Reading the foregoing (or the titles of the foregoing pieces), I naturally wonder if I should write something about what every programmer should know about multimedia. I think it would look something like a multimedia programming FAQ. These are some items that I can think of :- YUV : The other colorspace (since most programmers are only familiar with RGB and have no idea what to make of the YUV that comes out of most video decoding APIs)
- Why you can’t easily seek randomly to any specific frame in a video file (keyframe/interframe discussion and their implications)
- Understand your platform before endeavoring to implement multimedia software (modern platforms, particularly mobile platforms, probably provide everything you need in the native APIs and there is likely little reason to compile libavcodec for the platform)
- Difference between containers and codecs (longstanding item, but I would argue it’s less relevant these days due to standardization on the MPEG — MP4/H.264/AAC — stack)
- What counts as a multimedia standard in this day and age (comparing the foregoing MPEG stack with the WebM/VP8/Vorbis stack)
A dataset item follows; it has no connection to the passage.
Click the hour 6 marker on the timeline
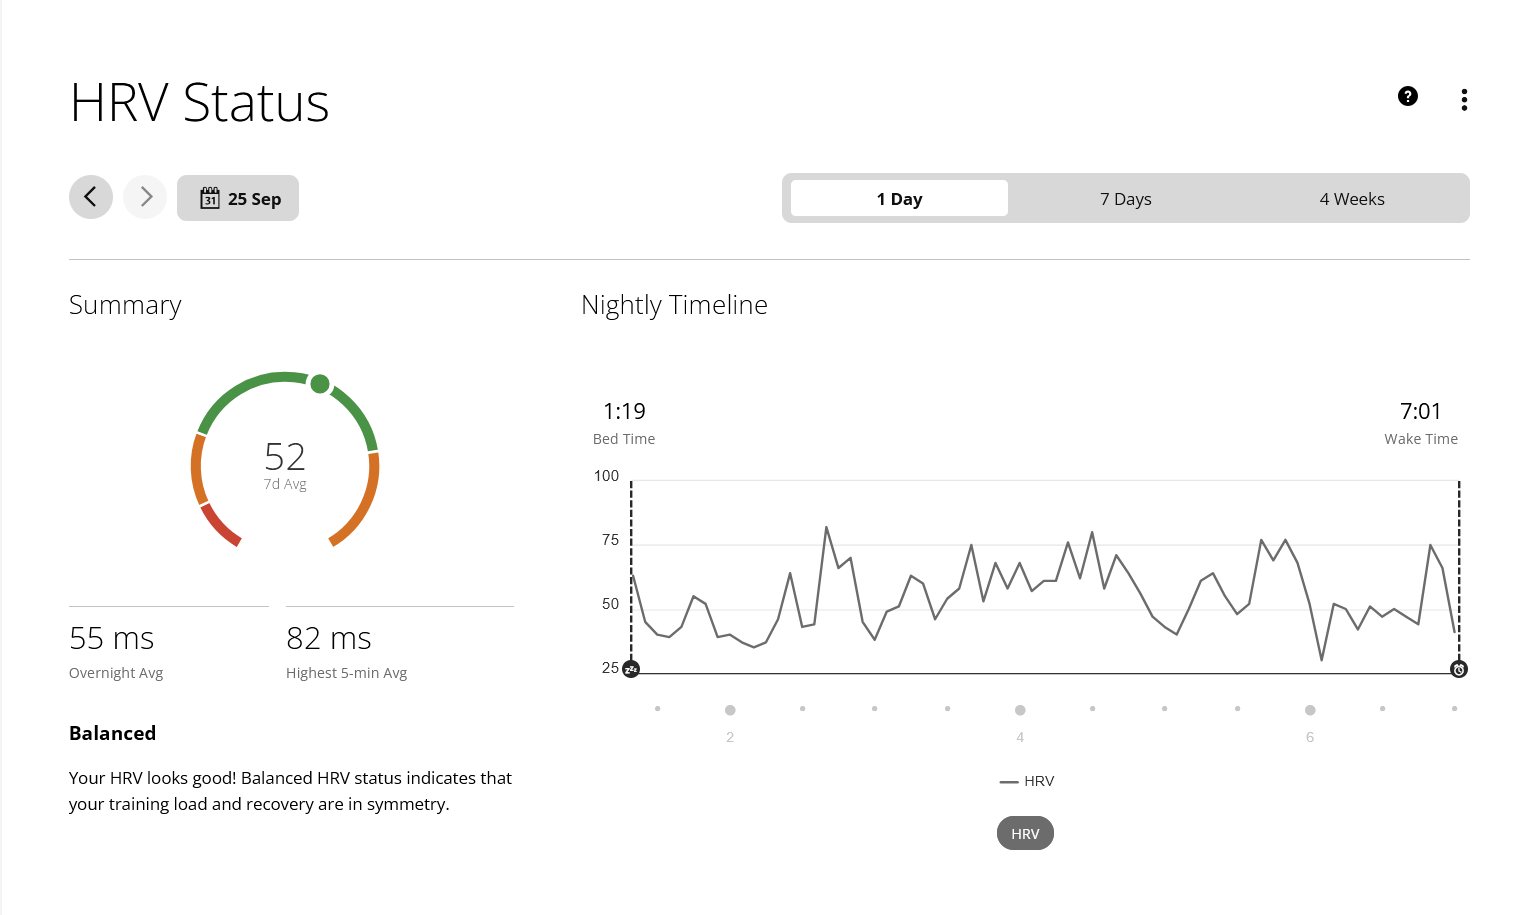The width and height of the screenshot is (1523, 915). pyautogui.click(x=1310, y=710)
- Trade-offs to consider when engineering a multimedia solution
- Optimization doesn’t always work the way you think it does (not everything touted as a massive speed-up in the world of computing — whether it be multithreaded CPUs, GPGPUs, new SIMD instruction sets — will necessarily be applicable to multimedia processing)
- A practical guide to legal issues would not be amiss
- ???
What other items count as “something multimedia-related that every programmer should know” ?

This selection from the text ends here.